Dr. Angela Steinsiek
Principal Investigator of the DFG-financed project Ferdinand Gregorovius: Poetry and Science. Collected German and Italian Letters
+49 (0)30 4940204
steinsiek[at]dhi-roma[dot]it
Publications
Angela Steinsiek was born in Höxter (Westfalen). She began her studies in Modern German Philology, Comparative Literature and English and American Literature in 1996 at the Technical University of Berlin. Between 2003–2005 she held a state of Berlin scholarship (NaFöG), in 2010 she completed a PhD in German Philology (Jean Paul in Berlin) at the Technical University of Berlin, from 2002–2005 she collaborated on the new edition of the "Frankfurter Nachlass" by Wilhelm Heinse (ed. by Markus Bernauer). In 2006, she collaborated on the editing of the works of the artist and writer Antonio Saura translated into German (ed. by Bernard Dieterle), and between 2006–2008 she worked on the preparation of a personal-bibliography and a correspondence-directory on Ferdinand Gregorovius. From 2008–2012 she was a researcher for the historical-critical edition of "Briefe an Jean Paul" at the Berlin-Brandenburg Academy of Sciences and Humanities and collaborator in the inventory of the Jean Paul literary estate in the National Library of Berlin – Preußischer Kulturbesitz. In 2013, she co-conceived and curated the "Jean Paul Dintenuniversum Schreiben ist Wirklichkeit" exhibition of the Jean Paul Edition of the Berlin-Brandenburg Academy of Sciences and Humanities (with Markus Bernauer), which included numerous events (lectures, talks, readings).
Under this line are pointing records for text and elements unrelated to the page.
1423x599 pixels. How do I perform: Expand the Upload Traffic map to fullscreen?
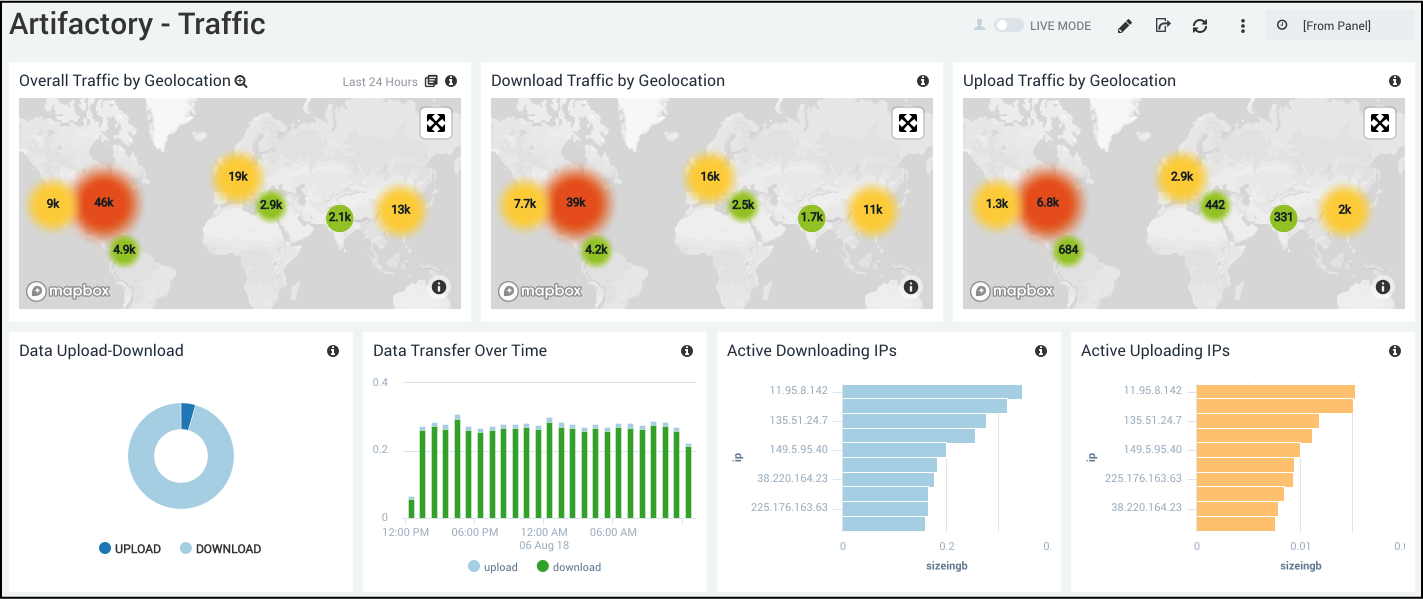(1380, 123)
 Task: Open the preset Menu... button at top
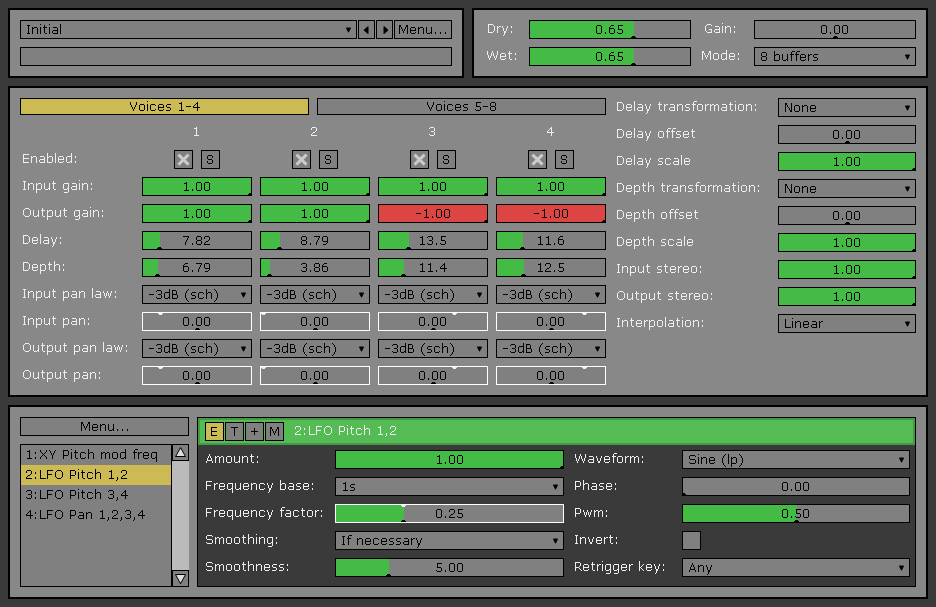click(423, 30)
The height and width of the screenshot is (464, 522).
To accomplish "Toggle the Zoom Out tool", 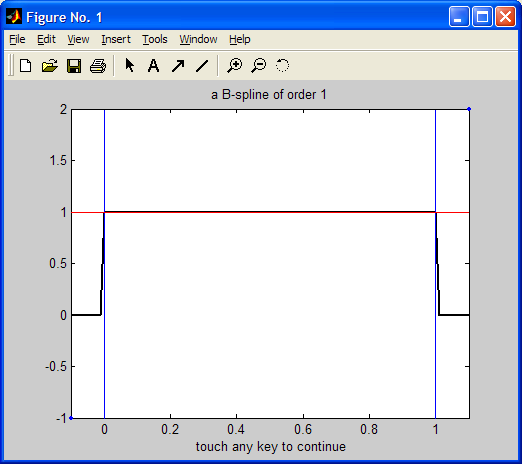I will (259, 65).
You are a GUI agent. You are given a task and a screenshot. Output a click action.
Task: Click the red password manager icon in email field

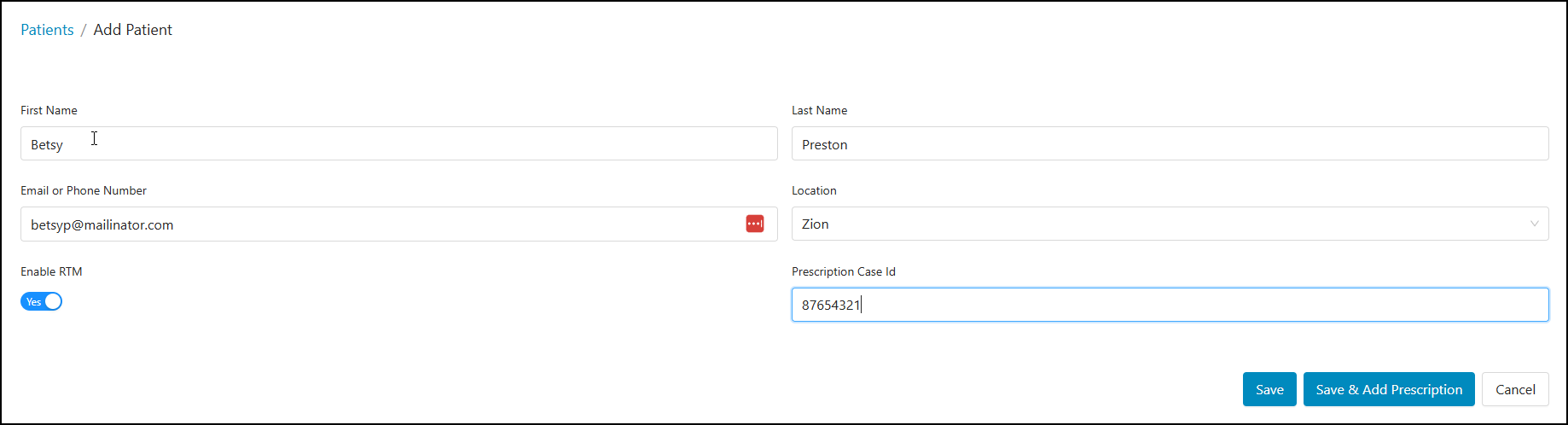[x=755, y=224]
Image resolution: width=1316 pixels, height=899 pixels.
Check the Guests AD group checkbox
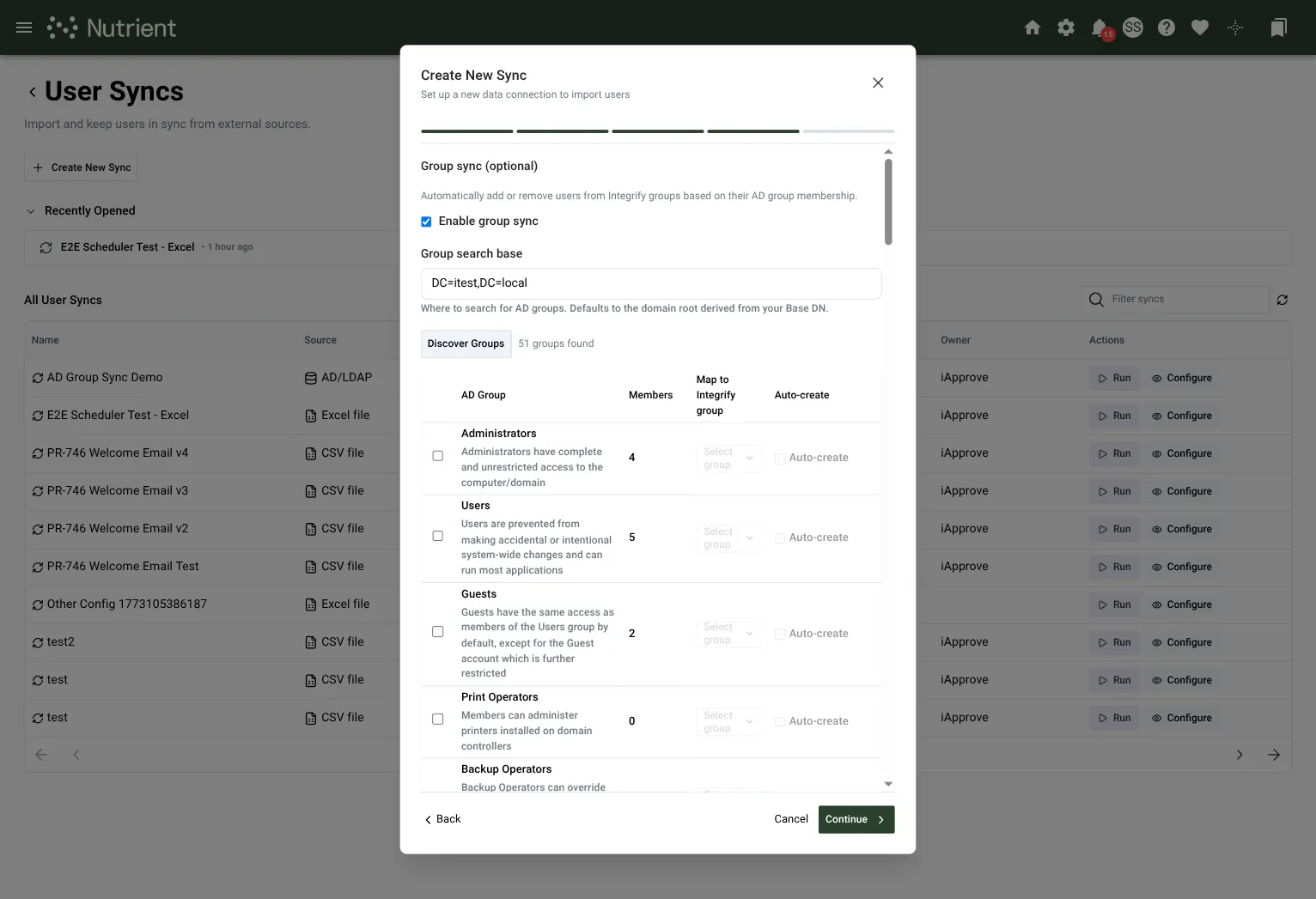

From 2013–2015 she was a research associate and member of the "Richard-Wagner-Briefausgabe" editorial board at the Institute for Music Research, Julius-Maximilians Universität Würzburg and in 2016 she carried out research on the epistolary work of Ferdinand Gregorovius in German and Italian archives. Since 2017 she has worked as project manager at DHI Rome on the DFG-funded project "Ferdinand Gregorovius: Poetry and Science. A Collection of German and Italian letters" (project office Berlin).
Main Research Interests
Science editorials, communication networks, historiography and history of science from the 18th and 19th centuries, archival research, travel literature (Italy) from the 18th and 19th centuries, transnational relations in German–Italian historiography of the 19th century, literature from the18th and 19th centuries.